## Exercise aim
Transcribe the records below exactly, from their first line through the line containing "Task: Click the empty fan". Omit every line after it.

## Records for the exercise
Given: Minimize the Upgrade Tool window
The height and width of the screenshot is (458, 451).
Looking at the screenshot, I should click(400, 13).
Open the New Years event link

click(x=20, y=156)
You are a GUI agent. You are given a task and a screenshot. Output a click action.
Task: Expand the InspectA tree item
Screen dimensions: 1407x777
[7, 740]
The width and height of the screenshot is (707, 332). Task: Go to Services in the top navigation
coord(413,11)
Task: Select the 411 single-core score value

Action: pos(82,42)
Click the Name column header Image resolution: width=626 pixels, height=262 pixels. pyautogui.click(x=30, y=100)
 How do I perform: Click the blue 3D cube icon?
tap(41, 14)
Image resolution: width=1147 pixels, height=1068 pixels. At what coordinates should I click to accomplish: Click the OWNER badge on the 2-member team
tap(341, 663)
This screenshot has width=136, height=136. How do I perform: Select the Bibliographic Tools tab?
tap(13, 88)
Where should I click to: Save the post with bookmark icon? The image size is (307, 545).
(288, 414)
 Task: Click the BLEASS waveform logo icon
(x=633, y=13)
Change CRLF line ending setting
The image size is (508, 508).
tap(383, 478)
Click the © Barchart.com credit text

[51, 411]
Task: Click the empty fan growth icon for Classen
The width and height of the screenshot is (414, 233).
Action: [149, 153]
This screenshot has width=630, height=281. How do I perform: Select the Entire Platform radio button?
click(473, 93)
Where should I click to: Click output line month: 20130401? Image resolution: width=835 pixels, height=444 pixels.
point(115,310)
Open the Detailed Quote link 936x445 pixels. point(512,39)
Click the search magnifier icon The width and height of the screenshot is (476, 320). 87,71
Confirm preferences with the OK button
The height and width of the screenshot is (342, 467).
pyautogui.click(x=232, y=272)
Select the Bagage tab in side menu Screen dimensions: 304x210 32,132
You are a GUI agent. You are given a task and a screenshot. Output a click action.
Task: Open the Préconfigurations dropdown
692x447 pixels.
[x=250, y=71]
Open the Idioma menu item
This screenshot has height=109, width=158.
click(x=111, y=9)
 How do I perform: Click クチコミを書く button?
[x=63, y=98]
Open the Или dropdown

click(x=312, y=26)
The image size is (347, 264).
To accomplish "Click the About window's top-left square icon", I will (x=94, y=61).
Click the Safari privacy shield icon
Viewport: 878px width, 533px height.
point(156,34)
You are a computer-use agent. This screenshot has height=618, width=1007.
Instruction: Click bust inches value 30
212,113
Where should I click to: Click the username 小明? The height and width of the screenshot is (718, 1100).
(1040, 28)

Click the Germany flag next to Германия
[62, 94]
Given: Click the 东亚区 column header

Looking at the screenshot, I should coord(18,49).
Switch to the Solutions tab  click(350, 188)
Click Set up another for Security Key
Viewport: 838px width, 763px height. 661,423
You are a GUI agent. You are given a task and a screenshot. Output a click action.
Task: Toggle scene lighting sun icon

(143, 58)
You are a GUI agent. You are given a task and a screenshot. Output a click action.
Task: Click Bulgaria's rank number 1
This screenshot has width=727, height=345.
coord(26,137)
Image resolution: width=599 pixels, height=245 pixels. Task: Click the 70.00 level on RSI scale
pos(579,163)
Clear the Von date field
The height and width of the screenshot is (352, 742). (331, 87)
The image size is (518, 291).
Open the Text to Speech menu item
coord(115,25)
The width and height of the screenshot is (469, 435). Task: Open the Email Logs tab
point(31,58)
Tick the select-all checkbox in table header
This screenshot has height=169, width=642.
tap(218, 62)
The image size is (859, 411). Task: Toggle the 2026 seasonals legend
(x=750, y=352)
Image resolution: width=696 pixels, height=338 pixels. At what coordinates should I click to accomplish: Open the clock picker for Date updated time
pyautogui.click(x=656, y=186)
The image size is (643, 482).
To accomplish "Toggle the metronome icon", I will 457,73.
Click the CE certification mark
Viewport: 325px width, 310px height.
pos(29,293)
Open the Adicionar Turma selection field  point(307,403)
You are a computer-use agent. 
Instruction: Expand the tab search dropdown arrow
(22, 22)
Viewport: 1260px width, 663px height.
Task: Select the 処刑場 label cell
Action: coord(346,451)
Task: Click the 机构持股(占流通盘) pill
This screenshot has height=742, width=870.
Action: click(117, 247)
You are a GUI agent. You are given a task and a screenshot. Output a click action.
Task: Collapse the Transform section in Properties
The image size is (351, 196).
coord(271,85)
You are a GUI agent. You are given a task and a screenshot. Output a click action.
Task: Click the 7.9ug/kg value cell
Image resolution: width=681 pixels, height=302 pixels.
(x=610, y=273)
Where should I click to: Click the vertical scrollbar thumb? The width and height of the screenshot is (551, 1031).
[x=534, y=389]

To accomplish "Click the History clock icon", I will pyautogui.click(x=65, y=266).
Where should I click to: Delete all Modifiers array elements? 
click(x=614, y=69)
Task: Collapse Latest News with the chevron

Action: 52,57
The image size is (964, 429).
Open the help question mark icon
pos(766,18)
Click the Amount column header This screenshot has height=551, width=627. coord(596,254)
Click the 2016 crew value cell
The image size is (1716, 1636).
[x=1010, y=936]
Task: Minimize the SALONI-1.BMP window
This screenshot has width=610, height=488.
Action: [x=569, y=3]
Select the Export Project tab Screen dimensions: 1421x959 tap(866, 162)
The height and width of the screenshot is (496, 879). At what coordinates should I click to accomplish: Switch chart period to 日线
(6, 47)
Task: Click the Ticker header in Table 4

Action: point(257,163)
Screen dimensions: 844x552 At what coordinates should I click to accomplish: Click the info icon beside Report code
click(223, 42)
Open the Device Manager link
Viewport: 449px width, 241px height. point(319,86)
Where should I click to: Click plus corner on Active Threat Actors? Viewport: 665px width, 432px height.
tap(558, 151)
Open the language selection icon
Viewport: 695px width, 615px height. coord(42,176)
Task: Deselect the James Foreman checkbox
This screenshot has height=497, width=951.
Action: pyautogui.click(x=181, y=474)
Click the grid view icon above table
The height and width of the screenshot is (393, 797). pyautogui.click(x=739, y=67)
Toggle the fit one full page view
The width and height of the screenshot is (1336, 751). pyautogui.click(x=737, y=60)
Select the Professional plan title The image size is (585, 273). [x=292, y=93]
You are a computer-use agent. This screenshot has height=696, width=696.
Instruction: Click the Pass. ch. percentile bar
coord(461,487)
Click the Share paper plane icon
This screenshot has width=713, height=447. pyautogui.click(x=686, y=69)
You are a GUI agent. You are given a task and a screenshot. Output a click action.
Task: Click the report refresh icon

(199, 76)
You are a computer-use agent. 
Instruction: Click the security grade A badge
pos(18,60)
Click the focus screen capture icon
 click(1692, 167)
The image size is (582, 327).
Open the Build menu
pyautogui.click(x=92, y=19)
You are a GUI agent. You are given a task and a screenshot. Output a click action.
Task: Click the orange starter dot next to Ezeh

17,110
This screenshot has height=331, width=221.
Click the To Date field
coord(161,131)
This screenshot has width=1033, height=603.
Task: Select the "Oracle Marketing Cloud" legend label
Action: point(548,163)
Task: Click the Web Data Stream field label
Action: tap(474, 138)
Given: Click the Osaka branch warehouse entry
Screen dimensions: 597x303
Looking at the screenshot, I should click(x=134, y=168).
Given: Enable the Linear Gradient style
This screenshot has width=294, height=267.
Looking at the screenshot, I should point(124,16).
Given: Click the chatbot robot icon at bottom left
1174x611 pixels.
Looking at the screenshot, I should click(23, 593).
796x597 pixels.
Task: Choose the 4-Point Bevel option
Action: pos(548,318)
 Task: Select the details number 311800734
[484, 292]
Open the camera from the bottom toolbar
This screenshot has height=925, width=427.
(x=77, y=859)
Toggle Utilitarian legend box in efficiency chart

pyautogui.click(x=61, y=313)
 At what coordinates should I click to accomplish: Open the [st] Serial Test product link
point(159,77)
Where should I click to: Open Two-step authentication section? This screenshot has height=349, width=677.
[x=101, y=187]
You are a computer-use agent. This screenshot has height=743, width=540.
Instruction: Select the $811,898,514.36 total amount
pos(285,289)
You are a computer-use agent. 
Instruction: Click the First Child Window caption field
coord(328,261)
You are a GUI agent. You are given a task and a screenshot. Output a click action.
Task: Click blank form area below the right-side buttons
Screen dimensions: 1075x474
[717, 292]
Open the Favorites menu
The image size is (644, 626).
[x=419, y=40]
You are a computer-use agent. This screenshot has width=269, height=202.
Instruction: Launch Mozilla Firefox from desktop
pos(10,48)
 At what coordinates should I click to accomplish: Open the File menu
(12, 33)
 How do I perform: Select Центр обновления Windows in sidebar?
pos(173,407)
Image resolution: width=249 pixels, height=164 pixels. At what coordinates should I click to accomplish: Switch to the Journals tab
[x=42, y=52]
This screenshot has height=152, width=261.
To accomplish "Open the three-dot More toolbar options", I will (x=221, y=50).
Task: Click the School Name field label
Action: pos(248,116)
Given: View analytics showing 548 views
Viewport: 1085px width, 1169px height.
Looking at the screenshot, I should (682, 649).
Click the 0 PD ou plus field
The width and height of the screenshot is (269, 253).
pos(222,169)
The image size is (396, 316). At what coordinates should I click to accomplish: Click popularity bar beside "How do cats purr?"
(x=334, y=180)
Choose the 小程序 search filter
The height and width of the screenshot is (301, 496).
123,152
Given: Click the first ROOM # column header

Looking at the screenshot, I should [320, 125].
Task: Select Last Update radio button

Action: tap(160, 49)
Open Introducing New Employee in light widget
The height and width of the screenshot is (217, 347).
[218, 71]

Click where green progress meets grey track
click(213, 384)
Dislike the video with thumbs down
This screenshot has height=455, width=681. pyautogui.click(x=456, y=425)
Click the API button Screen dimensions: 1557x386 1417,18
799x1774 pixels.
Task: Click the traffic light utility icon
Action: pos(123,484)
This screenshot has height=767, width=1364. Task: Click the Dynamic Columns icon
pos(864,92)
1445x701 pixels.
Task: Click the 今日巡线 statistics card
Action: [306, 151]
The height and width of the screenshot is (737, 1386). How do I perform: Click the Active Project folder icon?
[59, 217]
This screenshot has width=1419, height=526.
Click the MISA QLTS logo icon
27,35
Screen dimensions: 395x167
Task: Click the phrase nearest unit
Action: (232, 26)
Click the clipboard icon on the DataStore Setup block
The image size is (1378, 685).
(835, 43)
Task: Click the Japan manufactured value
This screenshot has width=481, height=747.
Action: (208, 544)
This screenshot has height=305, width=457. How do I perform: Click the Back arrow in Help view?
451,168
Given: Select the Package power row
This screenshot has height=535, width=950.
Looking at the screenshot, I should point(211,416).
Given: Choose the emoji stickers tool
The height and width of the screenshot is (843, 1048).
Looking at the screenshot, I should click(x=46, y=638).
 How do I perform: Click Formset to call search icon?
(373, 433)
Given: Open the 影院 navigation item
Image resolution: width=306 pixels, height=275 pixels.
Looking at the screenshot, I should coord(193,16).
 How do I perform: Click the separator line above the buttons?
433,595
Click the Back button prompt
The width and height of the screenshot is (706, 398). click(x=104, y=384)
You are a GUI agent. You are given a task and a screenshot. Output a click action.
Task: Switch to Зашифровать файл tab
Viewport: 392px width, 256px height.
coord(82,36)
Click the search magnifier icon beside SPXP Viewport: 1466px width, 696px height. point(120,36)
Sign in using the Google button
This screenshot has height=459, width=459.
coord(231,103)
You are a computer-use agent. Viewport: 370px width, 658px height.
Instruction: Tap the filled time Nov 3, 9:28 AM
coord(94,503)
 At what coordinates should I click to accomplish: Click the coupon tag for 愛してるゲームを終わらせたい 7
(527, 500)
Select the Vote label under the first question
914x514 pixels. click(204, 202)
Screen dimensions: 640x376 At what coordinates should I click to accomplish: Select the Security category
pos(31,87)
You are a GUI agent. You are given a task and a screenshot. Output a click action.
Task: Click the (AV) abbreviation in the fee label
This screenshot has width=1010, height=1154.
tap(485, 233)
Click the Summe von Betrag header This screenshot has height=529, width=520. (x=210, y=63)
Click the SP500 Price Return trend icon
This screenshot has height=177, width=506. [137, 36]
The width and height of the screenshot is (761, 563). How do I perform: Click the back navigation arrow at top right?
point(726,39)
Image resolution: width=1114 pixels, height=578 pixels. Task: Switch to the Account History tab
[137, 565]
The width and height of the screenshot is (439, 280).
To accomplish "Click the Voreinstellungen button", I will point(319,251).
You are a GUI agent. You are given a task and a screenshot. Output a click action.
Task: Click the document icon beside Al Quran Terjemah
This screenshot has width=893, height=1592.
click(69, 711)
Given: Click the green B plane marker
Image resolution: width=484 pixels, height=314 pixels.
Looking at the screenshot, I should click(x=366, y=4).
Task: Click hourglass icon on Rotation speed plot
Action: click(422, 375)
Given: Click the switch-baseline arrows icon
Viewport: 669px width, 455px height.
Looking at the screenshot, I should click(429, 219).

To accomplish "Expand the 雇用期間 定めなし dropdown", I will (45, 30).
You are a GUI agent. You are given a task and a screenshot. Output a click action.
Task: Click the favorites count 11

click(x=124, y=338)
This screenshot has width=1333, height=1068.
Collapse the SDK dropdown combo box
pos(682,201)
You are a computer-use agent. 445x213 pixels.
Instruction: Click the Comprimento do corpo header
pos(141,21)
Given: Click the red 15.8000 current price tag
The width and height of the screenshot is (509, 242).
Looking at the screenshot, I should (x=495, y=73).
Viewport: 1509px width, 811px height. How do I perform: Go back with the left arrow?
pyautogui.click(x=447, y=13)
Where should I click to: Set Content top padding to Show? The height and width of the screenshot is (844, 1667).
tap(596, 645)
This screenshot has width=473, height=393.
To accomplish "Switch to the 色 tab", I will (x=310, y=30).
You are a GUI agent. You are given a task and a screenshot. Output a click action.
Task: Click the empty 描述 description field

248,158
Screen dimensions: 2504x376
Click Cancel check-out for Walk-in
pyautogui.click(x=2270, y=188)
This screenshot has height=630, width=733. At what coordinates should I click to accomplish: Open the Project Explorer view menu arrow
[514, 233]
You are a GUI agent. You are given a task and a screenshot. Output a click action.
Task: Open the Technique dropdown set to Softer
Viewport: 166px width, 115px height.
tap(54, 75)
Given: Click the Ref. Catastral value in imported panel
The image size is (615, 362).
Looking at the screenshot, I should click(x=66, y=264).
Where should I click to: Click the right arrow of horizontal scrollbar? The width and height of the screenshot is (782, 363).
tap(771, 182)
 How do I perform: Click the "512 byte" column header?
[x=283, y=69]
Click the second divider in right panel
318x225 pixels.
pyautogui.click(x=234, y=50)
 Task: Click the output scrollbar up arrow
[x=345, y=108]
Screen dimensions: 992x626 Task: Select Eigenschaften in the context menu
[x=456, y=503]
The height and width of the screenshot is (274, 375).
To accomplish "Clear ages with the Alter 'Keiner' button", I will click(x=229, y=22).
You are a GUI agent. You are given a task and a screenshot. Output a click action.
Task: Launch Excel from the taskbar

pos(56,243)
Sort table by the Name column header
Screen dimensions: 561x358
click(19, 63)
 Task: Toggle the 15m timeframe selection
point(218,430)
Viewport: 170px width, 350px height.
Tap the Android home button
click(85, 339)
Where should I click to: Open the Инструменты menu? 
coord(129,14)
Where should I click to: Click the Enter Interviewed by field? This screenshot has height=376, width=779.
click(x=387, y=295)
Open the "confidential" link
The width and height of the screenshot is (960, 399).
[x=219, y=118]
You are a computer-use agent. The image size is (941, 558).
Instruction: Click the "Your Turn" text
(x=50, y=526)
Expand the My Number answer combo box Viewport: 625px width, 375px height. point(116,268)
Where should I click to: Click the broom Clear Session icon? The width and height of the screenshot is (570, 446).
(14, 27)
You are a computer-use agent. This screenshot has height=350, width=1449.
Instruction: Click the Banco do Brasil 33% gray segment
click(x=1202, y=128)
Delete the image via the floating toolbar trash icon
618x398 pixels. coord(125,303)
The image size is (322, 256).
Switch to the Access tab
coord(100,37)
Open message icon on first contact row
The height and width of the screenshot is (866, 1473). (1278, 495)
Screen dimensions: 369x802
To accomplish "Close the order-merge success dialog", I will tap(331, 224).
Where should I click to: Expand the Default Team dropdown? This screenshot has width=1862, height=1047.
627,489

## Solution for this problem
Given: Minimize the Upgrade Tool window
The height and width of the screenshot is (458, 451).
Looking at the screenshot, I should click(400, 13).
Open the New Years event link

click(x=20, y=156)
You are a GUI agent. You are given a task and a screenshot. Output a click action.
Task: Expand the InspectA tree item
Screen dimensions: 1407x777
[7, 740]
The width and height of the screenshot is (707, 332). Task: Go to Services in the top navigation
coord(413,11)
Task: Select the 411 single-core score value

Action: pos(82,42)
Click the Name column header Image resolution: width=626 pixels, height=262 pixels. pyautogui.click(x=30, y=100)
 How do I perform: Click the blue 3D cube icon?
tap(41, 14)
Image resolution: width=1147 pixels, height=1068 pixels. At what coordinates should I click to accomplish: Click the OWNER badge on the 2-member team
tap(341, 663)
This screenshot has width=136, height=136. How do I perform: Select the Bibliographic Tools tab?
tap(13, 88)
Where should I click to: Save the post with bookmark icon? The image size is (307, 545).
(288, 414)
 Task: Click the BLEASS waveform logo icon
(x=633, y=13)
Change CRLF line ending setting
The image size is (508, 508).
tap(383, 478)
Click the © Barchart.com credit text

[51, 411]
Task: Click the empty fan growth icon for Classen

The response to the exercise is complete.